● **INPUT ROWS**
= = = = =

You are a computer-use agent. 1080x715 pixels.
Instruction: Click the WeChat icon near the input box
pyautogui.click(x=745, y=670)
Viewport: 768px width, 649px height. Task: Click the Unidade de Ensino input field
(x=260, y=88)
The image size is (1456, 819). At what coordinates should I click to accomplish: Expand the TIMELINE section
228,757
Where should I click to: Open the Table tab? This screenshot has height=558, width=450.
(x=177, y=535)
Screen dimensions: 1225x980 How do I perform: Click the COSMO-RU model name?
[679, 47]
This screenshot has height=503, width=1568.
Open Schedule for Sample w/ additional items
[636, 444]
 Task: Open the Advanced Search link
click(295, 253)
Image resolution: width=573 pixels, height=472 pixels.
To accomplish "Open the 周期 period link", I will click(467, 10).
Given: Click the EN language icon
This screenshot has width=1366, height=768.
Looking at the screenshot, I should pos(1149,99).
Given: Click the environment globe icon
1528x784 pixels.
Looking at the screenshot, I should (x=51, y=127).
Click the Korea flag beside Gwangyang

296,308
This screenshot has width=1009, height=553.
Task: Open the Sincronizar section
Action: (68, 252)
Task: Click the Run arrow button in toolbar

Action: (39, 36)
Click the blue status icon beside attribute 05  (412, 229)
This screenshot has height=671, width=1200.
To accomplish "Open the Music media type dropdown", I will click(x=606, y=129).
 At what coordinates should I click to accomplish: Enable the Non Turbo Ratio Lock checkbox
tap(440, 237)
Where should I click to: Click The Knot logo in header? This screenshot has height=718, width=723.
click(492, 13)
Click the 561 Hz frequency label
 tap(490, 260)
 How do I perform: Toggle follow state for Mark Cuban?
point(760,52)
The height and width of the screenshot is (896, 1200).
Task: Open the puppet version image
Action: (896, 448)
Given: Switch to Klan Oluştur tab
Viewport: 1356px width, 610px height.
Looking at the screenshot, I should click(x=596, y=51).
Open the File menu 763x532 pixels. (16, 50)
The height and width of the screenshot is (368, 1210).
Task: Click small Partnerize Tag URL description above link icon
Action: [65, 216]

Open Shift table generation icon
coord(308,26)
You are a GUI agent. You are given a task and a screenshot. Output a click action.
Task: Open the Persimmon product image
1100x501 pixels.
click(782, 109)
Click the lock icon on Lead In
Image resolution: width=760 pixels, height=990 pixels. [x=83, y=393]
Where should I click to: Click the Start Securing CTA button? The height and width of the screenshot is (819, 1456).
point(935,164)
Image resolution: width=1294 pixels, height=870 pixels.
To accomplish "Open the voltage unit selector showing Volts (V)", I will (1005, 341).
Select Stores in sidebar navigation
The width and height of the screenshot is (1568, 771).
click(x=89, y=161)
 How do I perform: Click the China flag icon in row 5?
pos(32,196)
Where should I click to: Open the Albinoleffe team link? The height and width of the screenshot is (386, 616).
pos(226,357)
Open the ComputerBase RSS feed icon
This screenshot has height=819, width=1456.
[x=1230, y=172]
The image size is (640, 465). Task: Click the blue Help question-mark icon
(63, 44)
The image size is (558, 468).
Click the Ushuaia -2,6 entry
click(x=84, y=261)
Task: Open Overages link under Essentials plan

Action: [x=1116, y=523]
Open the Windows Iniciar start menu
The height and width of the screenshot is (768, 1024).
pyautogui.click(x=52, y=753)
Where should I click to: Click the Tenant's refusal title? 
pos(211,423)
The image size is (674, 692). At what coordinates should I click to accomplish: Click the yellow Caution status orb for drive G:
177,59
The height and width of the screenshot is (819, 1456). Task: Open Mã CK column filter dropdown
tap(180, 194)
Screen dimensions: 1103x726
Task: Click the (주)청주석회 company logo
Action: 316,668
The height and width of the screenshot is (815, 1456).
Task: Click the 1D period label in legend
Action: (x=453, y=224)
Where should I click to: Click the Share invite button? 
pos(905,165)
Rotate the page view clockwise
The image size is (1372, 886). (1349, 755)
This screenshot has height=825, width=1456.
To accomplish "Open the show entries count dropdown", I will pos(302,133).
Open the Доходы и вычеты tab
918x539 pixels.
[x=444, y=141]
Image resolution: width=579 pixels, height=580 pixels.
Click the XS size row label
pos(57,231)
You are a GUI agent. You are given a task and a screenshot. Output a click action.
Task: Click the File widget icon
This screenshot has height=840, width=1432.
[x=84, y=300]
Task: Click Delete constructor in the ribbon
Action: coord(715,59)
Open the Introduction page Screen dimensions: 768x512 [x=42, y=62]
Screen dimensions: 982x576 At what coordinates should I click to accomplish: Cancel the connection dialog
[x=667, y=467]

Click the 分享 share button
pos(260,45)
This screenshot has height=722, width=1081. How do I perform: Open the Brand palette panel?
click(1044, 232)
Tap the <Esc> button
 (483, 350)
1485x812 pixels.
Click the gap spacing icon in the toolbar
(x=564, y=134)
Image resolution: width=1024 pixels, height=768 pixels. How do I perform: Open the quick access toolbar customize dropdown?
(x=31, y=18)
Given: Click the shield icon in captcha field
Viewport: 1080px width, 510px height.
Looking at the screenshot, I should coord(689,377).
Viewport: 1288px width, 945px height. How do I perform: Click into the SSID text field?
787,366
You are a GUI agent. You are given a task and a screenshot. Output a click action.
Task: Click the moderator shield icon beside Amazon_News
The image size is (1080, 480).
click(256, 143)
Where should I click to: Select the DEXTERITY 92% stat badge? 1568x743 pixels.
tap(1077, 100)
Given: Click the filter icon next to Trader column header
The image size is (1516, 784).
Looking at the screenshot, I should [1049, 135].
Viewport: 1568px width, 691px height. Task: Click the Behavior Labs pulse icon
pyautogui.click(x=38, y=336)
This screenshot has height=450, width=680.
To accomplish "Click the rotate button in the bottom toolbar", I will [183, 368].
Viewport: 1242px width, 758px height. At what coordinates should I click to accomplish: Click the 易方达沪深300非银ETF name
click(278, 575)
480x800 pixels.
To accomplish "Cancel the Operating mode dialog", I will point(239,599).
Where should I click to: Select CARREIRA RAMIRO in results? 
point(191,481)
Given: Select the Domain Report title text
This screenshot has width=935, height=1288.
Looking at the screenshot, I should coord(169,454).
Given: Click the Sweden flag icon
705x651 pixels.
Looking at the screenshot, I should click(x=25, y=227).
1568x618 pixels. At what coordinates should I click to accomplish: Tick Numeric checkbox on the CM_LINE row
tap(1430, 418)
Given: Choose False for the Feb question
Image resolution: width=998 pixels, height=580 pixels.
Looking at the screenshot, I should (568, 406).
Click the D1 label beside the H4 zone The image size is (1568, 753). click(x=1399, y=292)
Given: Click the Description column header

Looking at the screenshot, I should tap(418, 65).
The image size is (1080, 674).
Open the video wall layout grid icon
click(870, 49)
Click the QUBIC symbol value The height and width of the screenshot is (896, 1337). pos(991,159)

= = = = =

● **EXERCISE DESCRIPTION**
Rewrite each of the items above with "Given:" changed to "Goal:" and everything else left the same.

● **WRITTEN ANSWER**
You are a computer-use agent. 1080x715 pixels.
Instruction: Click the WeChat icon near the input box
pyautogui.click(x=745, y=670)
Viewport: 768px width, 649px height. Task: Click the Unidade de Ensino input field
(x=260, y=88)
The image size is (1456, 819). At what coordinates should I click to accomplish: Expand the TIMELINE section
228,757
Where should I click to: Open the Table tab? This screenshot has height=558, width=450.
(x=177, y=535)
Screen dimensions: 1225x980 How do I perform: Click the COSMO-RU model name?
[679, 47]
This screenshot has height=503, width=1568.
Open Schedule for Sample w/ additional items
[636, 444]
 Task: Open the Advanced Search link
click(295, 253)
Image resolution: width=573 pixels, height=472 pixels.
To accomplish "Open the 周期 period link", I will click(467, 10).
Goal: Click the EN language icon
This screenshot has width=1366, height=768.
Looking at the screenshot, I should pos(1149,99).
Goal: Click the environment globe icon
1528x784 pixels.
Looking at the screenshot, I should (x=51, y=127).
Click the Korea flag beside Gwangyang

296,308
This screenshot has width=1009, height=553.
Task: Open the Sincronizar section
Action: (68, 252)
Task: Click the Run arrow button in toolbar

Action: (39, 36)
Click the blue status icon beside attribute 05  (412, 229)
This screenshot has height=671, width=1200.
To accomplish "Open the Music media type dropdown", I will click(x=606, y=129).
 At what coordinates should I click to accomplish: Enable the Non Turbo Ratio Lock checkbox
tap(440, 237)
Where should I click to: Click The Knot logo in header? This screenshot has height=718, width=723.
click(492, 13)
Click the 561 Hz frequency label
 tap(490, 260)
 How do I perform: Toggle follow state for Mark Cuban?
point(760,52)
The height and width of the screenshot is (896, 1200).
Task: Open the puppet version image
Action: (896, 448)
Goal: Switch to Klan Oluştur tab
Viewport: 1356px width, 610px height.
Looking at the screenshot, I should click(x=596, y=51).
Open the File menu 763x532 pixels. (16, 50)
The height and width of the screenshot is (368, 1210).
Task: Click small Partnerize Tag URL description above link icon
Action: [65, 216]

Open Shift table generation icon
coord(308,26)
You are a GUI agent. You are given a task and a screenshot. Output a click action.
Task: Open the Persimmon product image
1100x501 pixels.
click(782, 109)
Click the lock icon on Lead In
Image resolution: width=760 pixels, height=990 pixels. [x=83, y=393]
Where should I click to: Click the Start Securing CTA button? The height and width of the screenshot is (819, 1456).
point(935,164)
Image resolution: width=1294 pixels, height=870 pixels.
To accomplish "Open the voltage unit selector showing Volts (V)", I will (1005, 341).
Select Stores in sidebar navigation
The width and height of the screenshot is (1568, 771).
click(x=89, y=161)
 How do I perform: Click the China flag icon in row 5?
pos(32,196)
Where should I click to: Open the Albinoleffe team link? The height and width of the screenshot is (386, 616).
pos(226,357)
Open the ComputerBase RSS feed icon
This screenshot has height=819, width=1456.
[x=1230, y=172]
The image size is (640, 465). Task: Click the blue Help question-mark icon
(63, 44)
The image size is (558, 468).
Click the Ushuaia -2,6 entry
click(x=84, y=261)
Task: Open Overages link under Essentials plan

Action: [x=1116, y=523]
Open the Windows Iniciar start menu
The height and width of the screenshot is (768, 1024).
pyautogui.click(x=52, y=753)
Where should I click to: Click the Tenant's refusal title? 
pos(211,423)
The image size is (674, 692). At what coordinates should I click to accomplish: Click the yellow Caution status orb for drive G:
177,59
The height and width of the screenshot is (819, 1456). Task: Open Mã CK column filter dropdown
tap(180, 194)
Screen dimensions: 1103x726
Task: Click the (주)청주석회 company logo
Action: 316,668
The height and width of the screenshot is (815, 1456).
Task: Click the 1D period label in legend
Action: (x=453, y=224)
Where should I click to: Click the Share invite button? 
pos(905,165)
Rotate the page view clockwise
The image size is (1372, 886). (1349, 755)
This screenshot has height=825, width=1456.
To accomplish "Open the show entries count dropdown", I will pos(302,133).
Open the Доходы и вычеты tab
918x539 pixels.
[x=444, y=141]
Image resolution: width=579 pixels, height=580 pixels.
Click the XS size row label
pos(57,231)
You are a GUI agent. You are given a task and a screenshot. Output a click action.
Task: Click the File widget icon
This screenshot has height=840, width=1432.
[x=84, y=300]
Task: Click Delete constructor in the ribbon
Action: coord(715,59)
Open the Introduction page Screen dimensions: 768x512 [x=42, y=62]
Screen dimensions: 982x576 At what coordinates should I click to accomplish: Cancel the connection dialog
[x=667, y=467]

Click the 分享 share button
pos(260,45)
This screenshot has height=722, width=1081. How do I perform: Open the Brand palette panel?
click(1044, 232)
Tap the <Esc> button
 (483, 350)
1485x812 pixels.
Click the gap spacing icon in the toolbar
(x=564, y=134)
Image resolution: width=1024 pixels, height=768 pixels. How do I perform: Open the quick access toolbar customize dropdown?
(x=31, y=18)
Goal: Click the shield icon in captcha field
Viewport: 1080px width, 510px height.
Looking at the screenshot, I should coord(689,377).
Viewport: 1288px width, 945px height. How do I perform: Click into the SSID text field?
787,366
You are a GUI agent. You are given a task and a screenshot. Output a click action.
Task: Click the moderator shield icon beside Amazon_News
The image size is (1080, 480).
click(256, 143)
Where should I click to: Select the DEXTERITY 92% stat badge? 1568x743 pixels.
tap(1077, 100)
Goal: Click the filter icon next to Trader column header
The image size is (1516, 784).
Looking at the screenshot, I should [1049, 135].
Viewport: 1568px width, 691px height. Task: Click the Behavior Labs pulse icon
pyautogui.click(x=38, y=336)
This screenshot has height=450, width=680.
To accomplish "Click the rotate button in the bottom toolbar", I will [183, 368].
Viewport: 1242px width, 758px height. At what coordinates should I click to accomplish: Click the 易方达沪深300非银ETF name
click(278, 575)
480x800 pixels.
To accomplish "Cancel the Operating mode dialog", I will point(239,599).
Where should I click to: Select CARREIRA RAMIRO in results? 
point(191,481)
Goal: Select the Domain Report title text
This screenshot has width=935, height=1288.
Looking at the screenshot, I should coord(169,454).
Goal: Click the Sweden flag icon
705x651 pixels.
Looking at the screenshot, I should click(x=25, y=227).
1568x618 pixels. At what coordinates should I click to accomplish: Tick Numeric checkbox on the CM_LINE row
tap(1430, 418)
Goal: Choose False for the Feb question
Image resolution: width=998 pixels, height=580 pixels.
Looking at the screenshot, I should (568, 406).
Click the D1 label beside the H4 zone The image size is (1568, 753). click(x=1399, y=292)
Goal: Click the Description column header

Looking at the screenshot, I should tap(418, 65).
The image size is (1080, 674).
Open the video wall layout grid icon
click(870, 49)
Click the QUBIC symbol value The height and width of the screenshot is (896, 1337). pos(991,159)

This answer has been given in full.